__CONSIGNE__: Poursuivez la critique du film de John Huston consacré à la Bible en reprenant après sa dernière phrase.

__EXTRAIT__:
Littéralement idiot

Publié le par vince

The Bible: In the Beginning ( - John Huston 1966)

 

 

 

 

 

Un parti-pris de littéralité domine dans le récit du début de la Bible. Ainsi une voix-off appliquée à Dieu raconte régulièrement ce qu'Il a fait à la troisième personne ou bien parle aux hommes directement. Les mots et les étapes sont respectés mais avec une coloration littéraire en ancien anglais qui rigidifie déjà les choses. La littéralité informe l'approche de toute la narration: les annonces des épisodes à venir, l'explicitation complète des personnages par eux-mêmes. D'où l'approche de très haut, de très loin des épisodes à illustrer par-dessus la jambe. Car Huston a manifestement peur de son projet qui l'embarrasse et ne le concerne pas. C'est Dino De Laurentiis qui mène la barque, le cinéaste étant celui qui délègue tout: les acteurs et les techniciens doivent faire passer la noblesse des grandes figures de la Genèse et le grandiose de l'entreprise. Huston est un malin: la noblesse (emphase) et la grandeur (démesure) passent très bien, trop bien car elles figent le film dans l'illustration plate. Cela donne raideur et automatisme dans le jeu et la narration.

__DONNÉES__:
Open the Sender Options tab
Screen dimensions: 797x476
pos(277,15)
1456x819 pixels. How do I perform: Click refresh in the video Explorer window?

__RÉPONSE FINALE__:
Il n'y a que des étapes obligées, pas d'action mais de la présentation rabâchée de problèmes dans différents épisodes à la fois abrégés et étirés (le pêché originel, la sauvagerie des hommes ne suivant pas Dieu, l'arche de Noé, l'hubris de Nemrod et l'obsession filiale d'Abraham). Il y a un aplatissement des figures, de la présentation des idées photographiques (la Création en partage de lumières et sculptures recouvertes de fumées, les clair-obscurs souvent très soignés presque partout), des idées de direction artistique à demi-exploitées (la tour de Babel, l'arche de Noé, les couloirs de Sodome) et du cadre immense à emplir (la pomme du jardin d'Eden, les mains de Noé dans son dos). C'est la recherche d'un film pouvant vivre sans intervention d'un point de vue, sans action. Un équivalent d'une exposition de tableaux en mouvements combinant le didactisme, le spectacle et l'inactivité du cinéaste permise par une forme de sabotage par la qualité photographique, l'obscurité du mouvement général (structure bancale en deux films avec le premier comme simple prologue). Le littéralisme est ainsi une arme d'anti-cinéma. Le film est raté dans les grandes largeurs car le projet n'inclut tout simplement pas le cinéma, n'en ayant pas besoin. Sauf pour quelques moments qui sont précisément ceux où l'action (donc la vie donc la vérité) est permise car elle est nécessaire: le Déluge qui est la partie la plus simple et la plus claire tout en incluant l'auto-sabotage de Huston où il se réserve le rôle d'un Noé bouffon faisant coucou aux animaux à l'arrivée, l'attaque nocturne conduite par Abraham filmée en très peu de plans et enfin le placement d'Isaac sur le bûcher.

 

"Au dernier jour de tournage, Huston avait terminé tout l'ouvrage qu'il n'avait pas fait et, dès le premier jour de tournage il chôma, après tout l'ouvrage qu'il n'avait pas fait"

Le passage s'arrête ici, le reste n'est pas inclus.